Guest post by Vasco Pedro, from Unbabel
Think of 5 things without which you could not live. Chances are they’re around you right now. It is very likely that your computer or your mobile phone or even both are on that list. We spent a good part of the day at the computer, staring at the screen of the mobile phone, touching information. What made screens ubiquitous in our day-to-day was essentially the desire to consume written information, its spreading and sharing. Even in hyperconnectivity, we are animals of old habits: we like stories.

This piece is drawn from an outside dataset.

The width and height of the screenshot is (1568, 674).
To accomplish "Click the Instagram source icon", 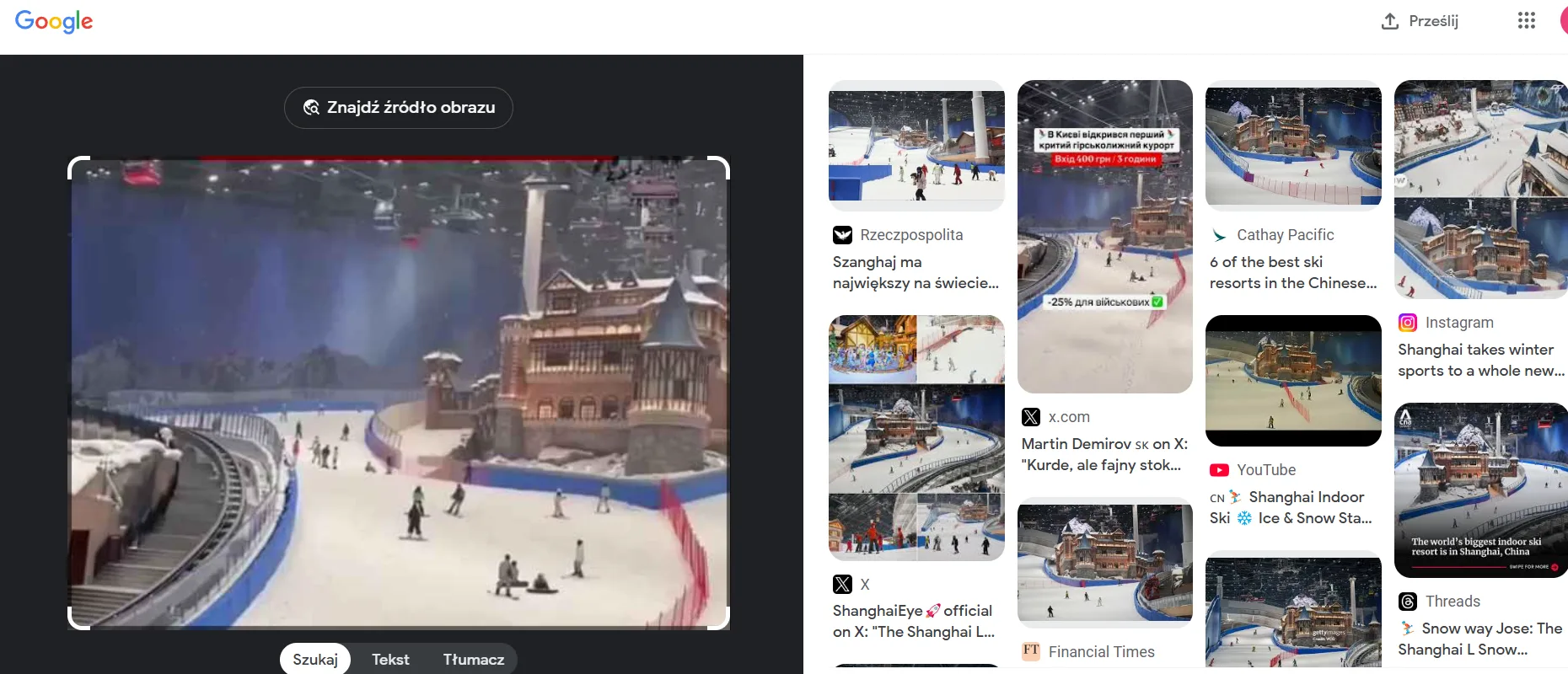I will [1408, 323].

An important part of what we do online is to read and write these stories. We read and share news and blogs, we comment on forums, we read reviews and compare products before buying them, we write emails, we post our own story every day. Every day millions of words are written, shared , ” tweeted”, posted. Shared experiences (Facebook), shared travel (TripAdvisor), shared knowledge (Quora, Wikipedia), shared opinions about products (Amazon), we sell, trade and share our goods (eBay), our houses (airbnb), our cars (Huber), our time and professional knowledge, free and paid (Fiverr, oDesk, elance).

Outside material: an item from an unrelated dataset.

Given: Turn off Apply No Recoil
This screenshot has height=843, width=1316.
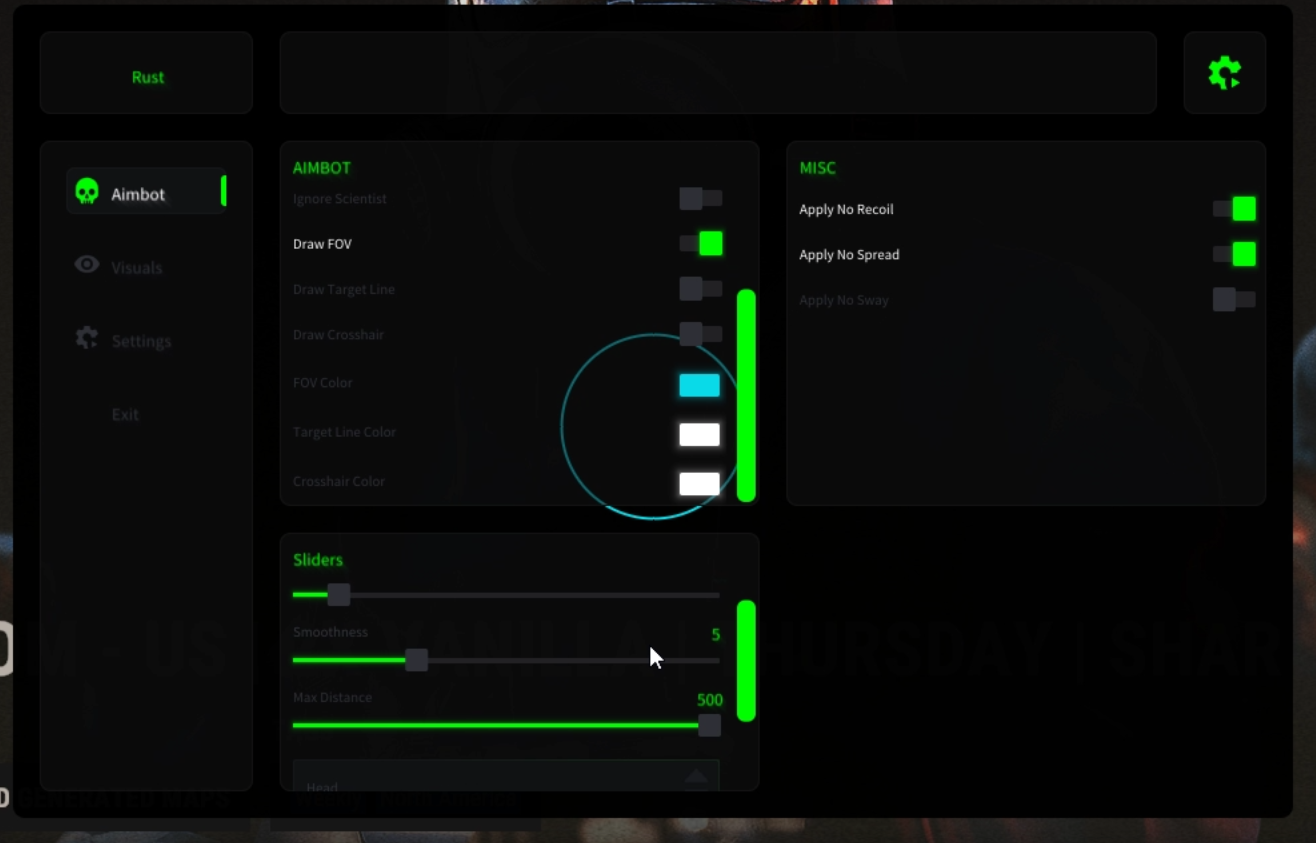Looking at the screenshot, I should tap(1233, 209).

There is a new global economy based on sharing without frontiers, and yet we are limited by language. The experience of a netizen fluent in English is very different from the experience of someone who speaks only Portuguese, Spanish, Russian. The communication and information sharing between people who do not share a common language is very difficult, if not impossible.
And now that the internet has several decades of existence, now that we have found so many and so diverse uses for it, now that we communicate with people across the world, as long as we speak the same language, it’s time to break the language barrier through technology, through sharing and inevitably via our computer and mobile phone.

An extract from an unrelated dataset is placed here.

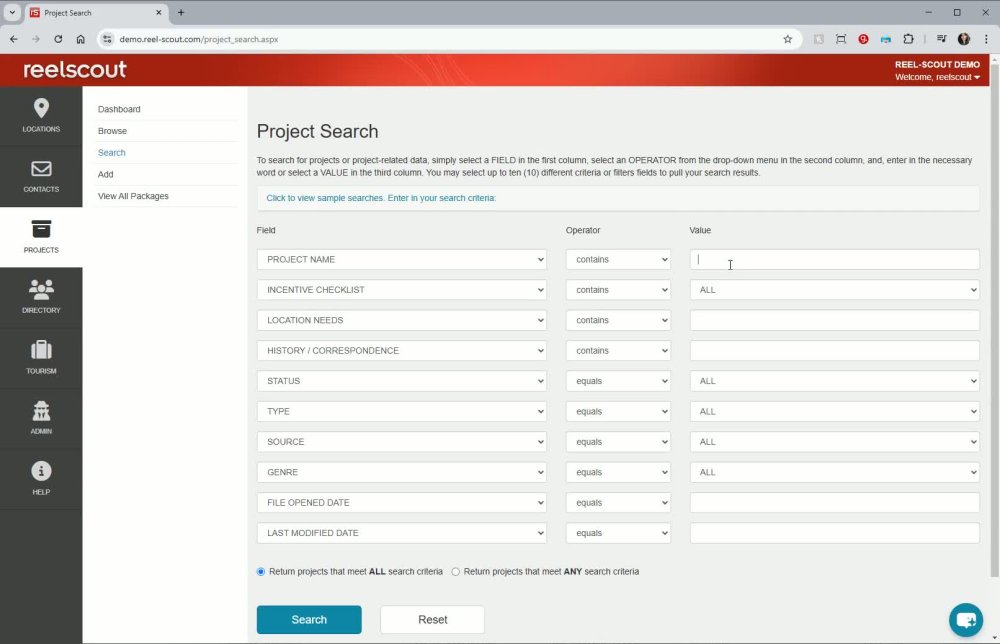This screenshot has width=1000, height=644.
Task: Open View All Packages menu item
Action: (133, 196)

Google Translate is perhaps the most widely used translation software in the world. Although there is no official data, we can assume that billions of words are translated every day in this software. Google Translate uses a statistical method to translate. Briefly this means that the software analyzes millions of translations made by human of books, official documents and websites to find patterns and predict the likelihood that “car” is equivalent to “voiture”, “right” to “droit” or maybe it is “juste”. For each word the software chooses an option that seems the most probable. This probabilistic analysis includes elements of artificial intelligence, to the extent that the software is learning to translate better every time it is used. Machine translation today produces a reasonable quality translations in many language pairs, English to French, Spanish or Portuguese for example. Translation into asian languages on the other hand still offer dismal results. and anyway, reasonable is not enough. Certainly you have experienced this: an automatic translation was enough to understan that email written in another language. But did you feel comfortable enough to reply using the machine translation without fear of sounding unnatural or just plain wrong? Probably not. Is there a solution for this?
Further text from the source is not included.